● **Texte à lire**

···

Cette théorie est-elle vraiment menaçante ?

En soi, une théorie aussi vague et générale n’a rien de menaçant. Au contraire, certains apports des études de genre sont très utiles pour que les hommes et les femmes prennent conscience, ensemble, de leurs préjugés respectifs. Ceci notamment pour parvenir à une plus grande égalité et à une meilleure entente.
On songe notamment à l’apport trop méconnu de Carol Gilligan, une psychologue, qui, dans les années 1980, a ouvert les recherches sur le « care » par une étude très concrète menée avec des hommes et des femmes, à partir d’une batterie d’entretiens. Il en ressortait que les caractéristiques mêmes de la génération (une femme est issue d’un corps semblable au sien, un homme d’un corps différent du sien), induisaient des comportements différents devant la vie et les relations humaines.
Mais il faut bien avouer qu’en dehors de milieux universitaires assez pointus, c’est la théorie la plus extrémiste – que l’on a appelée, à tort, la « théorie du genre » – qui a surtout été véhiculée en France par les médias. Les promoteurs du mariage entre personnes de même sexe ont trouvé, dans cette théorie extrême, un appui idéologique ou une forme de confirmation.

Quel est le point de vue de l’Église ?

···

● **Lignes de données**

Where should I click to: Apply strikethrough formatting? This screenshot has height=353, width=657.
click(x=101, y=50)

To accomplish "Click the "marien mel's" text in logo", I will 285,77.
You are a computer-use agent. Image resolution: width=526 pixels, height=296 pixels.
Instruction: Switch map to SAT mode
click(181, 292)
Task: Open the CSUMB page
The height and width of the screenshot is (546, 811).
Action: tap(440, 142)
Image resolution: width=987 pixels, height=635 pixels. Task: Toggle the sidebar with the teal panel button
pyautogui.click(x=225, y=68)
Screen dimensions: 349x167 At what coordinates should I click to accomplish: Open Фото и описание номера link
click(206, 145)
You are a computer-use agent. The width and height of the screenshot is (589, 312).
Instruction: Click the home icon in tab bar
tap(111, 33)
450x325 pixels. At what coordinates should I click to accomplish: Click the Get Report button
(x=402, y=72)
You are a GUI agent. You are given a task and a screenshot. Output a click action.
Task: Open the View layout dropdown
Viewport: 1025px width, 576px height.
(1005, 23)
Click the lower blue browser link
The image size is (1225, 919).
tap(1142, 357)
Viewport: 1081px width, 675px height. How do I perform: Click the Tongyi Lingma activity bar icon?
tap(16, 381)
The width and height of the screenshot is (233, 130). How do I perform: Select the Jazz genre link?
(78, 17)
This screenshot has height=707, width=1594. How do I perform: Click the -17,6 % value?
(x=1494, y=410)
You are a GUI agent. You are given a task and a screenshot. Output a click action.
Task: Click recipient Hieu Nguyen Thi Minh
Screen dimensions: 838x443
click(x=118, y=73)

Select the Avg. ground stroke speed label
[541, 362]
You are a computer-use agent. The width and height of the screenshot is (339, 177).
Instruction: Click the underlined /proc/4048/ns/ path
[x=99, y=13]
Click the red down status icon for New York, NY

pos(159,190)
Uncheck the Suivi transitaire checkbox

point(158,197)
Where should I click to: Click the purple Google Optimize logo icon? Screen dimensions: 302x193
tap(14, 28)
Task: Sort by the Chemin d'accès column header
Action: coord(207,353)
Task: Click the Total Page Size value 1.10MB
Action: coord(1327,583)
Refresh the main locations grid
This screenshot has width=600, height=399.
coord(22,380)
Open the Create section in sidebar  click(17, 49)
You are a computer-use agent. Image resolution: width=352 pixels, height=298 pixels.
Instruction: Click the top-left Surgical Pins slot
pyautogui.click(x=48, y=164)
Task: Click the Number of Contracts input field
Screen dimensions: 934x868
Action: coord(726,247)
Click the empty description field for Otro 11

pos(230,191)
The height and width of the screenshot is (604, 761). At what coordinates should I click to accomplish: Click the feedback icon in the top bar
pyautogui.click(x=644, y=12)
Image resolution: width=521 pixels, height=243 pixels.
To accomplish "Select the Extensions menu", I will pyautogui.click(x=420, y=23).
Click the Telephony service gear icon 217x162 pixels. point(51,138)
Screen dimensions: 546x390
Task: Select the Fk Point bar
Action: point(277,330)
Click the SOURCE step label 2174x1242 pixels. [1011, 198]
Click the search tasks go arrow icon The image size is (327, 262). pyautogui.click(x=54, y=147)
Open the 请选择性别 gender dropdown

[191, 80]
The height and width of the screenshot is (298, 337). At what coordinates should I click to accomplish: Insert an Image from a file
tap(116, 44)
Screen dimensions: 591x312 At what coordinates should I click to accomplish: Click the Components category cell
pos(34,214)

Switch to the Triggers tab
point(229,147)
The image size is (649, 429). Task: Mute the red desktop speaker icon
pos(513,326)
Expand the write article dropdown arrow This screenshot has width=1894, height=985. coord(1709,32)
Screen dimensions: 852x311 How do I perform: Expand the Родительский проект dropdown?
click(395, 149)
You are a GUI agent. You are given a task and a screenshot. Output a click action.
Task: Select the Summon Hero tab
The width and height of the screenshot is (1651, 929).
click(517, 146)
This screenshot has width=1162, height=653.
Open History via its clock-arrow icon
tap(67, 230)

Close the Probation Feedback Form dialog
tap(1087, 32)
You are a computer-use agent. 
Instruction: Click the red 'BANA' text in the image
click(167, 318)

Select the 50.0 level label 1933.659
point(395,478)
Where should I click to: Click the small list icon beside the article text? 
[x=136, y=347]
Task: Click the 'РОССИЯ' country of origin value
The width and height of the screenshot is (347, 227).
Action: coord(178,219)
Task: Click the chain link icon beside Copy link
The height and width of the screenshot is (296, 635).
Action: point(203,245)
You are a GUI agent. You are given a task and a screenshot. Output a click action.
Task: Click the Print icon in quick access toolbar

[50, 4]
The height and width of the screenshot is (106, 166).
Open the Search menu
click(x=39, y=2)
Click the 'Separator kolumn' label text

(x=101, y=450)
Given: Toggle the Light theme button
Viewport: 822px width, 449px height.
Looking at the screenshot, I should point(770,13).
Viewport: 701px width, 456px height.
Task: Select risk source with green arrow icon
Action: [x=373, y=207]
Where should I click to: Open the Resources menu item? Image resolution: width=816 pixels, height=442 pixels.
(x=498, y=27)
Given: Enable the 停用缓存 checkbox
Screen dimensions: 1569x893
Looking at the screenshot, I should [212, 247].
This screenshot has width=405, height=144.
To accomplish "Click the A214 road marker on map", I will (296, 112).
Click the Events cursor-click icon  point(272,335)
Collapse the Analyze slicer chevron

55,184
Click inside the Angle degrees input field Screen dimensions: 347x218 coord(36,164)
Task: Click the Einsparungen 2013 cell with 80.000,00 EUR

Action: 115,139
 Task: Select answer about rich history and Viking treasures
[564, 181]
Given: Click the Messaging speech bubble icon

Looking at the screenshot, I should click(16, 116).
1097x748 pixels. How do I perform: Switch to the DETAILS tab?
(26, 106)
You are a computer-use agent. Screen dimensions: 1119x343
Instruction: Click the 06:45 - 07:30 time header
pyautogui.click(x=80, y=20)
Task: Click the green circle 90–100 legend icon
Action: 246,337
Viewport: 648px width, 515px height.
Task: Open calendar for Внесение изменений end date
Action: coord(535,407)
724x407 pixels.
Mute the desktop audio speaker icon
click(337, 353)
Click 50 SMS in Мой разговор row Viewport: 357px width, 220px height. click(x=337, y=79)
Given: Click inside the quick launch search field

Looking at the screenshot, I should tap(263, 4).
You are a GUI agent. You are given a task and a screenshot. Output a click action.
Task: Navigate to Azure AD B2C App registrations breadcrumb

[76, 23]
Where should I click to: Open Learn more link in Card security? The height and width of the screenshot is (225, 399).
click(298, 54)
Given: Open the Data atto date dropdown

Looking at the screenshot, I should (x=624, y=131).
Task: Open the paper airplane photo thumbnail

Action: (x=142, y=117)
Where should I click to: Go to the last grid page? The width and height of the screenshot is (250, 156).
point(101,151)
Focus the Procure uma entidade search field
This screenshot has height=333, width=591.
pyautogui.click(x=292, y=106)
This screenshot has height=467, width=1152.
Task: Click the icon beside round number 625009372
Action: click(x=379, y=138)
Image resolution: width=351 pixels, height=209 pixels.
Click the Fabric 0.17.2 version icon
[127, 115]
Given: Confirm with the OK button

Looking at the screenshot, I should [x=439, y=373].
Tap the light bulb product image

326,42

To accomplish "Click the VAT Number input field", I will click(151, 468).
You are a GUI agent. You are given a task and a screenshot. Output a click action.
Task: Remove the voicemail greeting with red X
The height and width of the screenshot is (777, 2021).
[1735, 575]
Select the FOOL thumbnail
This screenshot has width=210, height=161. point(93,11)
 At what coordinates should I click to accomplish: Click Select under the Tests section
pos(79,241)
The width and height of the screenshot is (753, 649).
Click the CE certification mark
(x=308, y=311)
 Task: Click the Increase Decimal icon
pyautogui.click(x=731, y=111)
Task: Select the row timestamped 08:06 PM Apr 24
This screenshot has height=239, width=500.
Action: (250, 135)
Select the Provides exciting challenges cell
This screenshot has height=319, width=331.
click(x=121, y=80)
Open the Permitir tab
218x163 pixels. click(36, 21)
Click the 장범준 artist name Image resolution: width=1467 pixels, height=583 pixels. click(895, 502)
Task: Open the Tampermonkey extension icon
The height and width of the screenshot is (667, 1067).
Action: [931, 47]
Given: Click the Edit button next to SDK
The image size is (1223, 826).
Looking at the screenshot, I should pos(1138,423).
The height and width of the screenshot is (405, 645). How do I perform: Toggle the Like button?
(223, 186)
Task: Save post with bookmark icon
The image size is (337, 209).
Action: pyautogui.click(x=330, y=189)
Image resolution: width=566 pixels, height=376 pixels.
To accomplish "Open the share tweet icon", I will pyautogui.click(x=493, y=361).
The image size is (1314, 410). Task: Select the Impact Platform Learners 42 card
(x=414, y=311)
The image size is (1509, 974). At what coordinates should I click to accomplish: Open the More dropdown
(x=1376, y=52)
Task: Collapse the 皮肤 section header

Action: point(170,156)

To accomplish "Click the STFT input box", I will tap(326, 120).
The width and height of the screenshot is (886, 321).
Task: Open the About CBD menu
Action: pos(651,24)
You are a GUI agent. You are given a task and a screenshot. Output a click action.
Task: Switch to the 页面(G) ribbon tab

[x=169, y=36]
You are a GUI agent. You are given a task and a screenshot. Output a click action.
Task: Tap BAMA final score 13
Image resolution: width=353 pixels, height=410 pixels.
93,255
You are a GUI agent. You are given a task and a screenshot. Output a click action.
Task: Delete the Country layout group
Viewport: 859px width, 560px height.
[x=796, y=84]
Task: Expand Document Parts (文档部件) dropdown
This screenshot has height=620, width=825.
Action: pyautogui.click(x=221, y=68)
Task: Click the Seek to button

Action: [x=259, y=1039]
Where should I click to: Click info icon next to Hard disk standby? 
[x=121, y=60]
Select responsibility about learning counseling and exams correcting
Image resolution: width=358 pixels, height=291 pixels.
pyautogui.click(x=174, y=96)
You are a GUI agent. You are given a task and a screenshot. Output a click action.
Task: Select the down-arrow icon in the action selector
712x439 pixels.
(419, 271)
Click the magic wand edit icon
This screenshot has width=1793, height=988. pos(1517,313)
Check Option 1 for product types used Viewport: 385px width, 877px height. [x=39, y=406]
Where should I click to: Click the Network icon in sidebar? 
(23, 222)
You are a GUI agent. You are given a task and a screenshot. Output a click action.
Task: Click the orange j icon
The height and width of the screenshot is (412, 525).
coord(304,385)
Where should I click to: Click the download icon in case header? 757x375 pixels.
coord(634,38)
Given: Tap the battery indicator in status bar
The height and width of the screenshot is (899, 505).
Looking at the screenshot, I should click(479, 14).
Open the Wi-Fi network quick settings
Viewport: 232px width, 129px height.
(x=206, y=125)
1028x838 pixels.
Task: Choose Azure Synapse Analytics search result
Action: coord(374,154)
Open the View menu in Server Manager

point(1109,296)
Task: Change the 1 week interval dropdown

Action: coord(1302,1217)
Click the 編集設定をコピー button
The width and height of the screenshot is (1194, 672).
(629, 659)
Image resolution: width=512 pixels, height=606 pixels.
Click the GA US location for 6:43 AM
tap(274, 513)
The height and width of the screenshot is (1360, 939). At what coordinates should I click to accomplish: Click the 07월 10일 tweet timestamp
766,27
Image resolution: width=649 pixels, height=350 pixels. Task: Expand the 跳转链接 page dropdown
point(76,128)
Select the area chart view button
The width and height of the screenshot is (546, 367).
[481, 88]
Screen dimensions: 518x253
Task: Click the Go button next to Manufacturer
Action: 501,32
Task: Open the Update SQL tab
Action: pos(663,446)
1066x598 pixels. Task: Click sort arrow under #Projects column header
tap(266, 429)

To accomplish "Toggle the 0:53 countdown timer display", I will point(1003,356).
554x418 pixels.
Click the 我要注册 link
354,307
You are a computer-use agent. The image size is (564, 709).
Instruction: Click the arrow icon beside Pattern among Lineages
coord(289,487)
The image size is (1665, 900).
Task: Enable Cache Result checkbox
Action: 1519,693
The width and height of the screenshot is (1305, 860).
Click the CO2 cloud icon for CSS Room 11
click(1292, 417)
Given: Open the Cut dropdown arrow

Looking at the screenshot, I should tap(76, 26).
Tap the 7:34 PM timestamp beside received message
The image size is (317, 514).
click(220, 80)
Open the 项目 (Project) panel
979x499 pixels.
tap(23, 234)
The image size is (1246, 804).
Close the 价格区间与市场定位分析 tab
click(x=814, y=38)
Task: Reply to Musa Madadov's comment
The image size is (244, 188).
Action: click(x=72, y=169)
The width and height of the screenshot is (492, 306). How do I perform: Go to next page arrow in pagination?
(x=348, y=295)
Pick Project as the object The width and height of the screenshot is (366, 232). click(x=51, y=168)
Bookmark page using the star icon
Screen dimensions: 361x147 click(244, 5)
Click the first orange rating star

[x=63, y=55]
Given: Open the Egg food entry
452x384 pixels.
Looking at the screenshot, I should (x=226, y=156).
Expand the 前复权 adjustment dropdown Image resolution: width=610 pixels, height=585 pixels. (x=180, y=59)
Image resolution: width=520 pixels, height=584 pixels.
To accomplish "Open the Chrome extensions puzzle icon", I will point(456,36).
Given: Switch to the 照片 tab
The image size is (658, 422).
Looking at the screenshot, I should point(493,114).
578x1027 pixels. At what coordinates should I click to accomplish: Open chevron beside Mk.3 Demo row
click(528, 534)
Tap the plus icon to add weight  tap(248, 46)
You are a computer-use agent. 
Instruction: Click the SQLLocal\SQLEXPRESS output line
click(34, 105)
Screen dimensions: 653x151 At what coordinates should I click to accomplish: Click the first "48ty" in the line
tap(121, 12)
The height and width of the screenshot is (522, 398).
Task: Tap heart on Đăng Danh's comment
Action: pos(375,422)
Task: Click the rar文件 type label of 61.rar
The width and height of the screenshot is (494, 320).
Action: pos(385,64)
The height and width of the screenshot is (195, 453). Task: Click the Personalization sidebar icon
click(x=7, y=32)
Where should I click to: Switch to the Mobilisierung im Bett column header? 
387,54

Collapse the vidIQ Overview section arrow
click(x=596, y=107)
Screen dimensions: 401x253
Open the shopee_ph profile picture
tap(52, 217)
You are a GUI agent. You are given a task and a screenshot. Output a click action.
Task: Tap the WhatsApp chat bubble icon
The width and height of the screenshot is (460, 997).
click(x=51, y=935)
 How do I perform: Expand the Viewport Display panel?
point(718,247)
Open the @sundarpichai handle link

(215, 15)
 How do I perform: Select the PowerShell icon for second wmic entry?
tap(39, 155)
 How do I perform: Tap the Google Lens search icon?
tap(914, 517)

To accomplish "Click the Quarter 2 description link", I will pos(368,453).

···

● **Consigne**
Répondez à ces questions en vous appuyant sur le texte à lire.
1. Selon le texte, à quoi certains apports des études de genre sont-ils très utiles ?
2. Quelle est la profession de Carol Gilligan, et dans quelles années a-t-elle ouvert les recherches sur le « care » ?
3. Par qui la théorie la plus extrémiste a-t-elle surtout été véhiculée en France ?

● **Réponse attendue**
1. Ils sont très utiles pour que les hommes et les femmes prennent conscience, ensemble, de leurs préjugés respectifs.
2. Carol Gilligan est psychologue, et elle a ouvert ces recherches dans les années 1980.
3. Elle a surtout été véhiculée par les médias.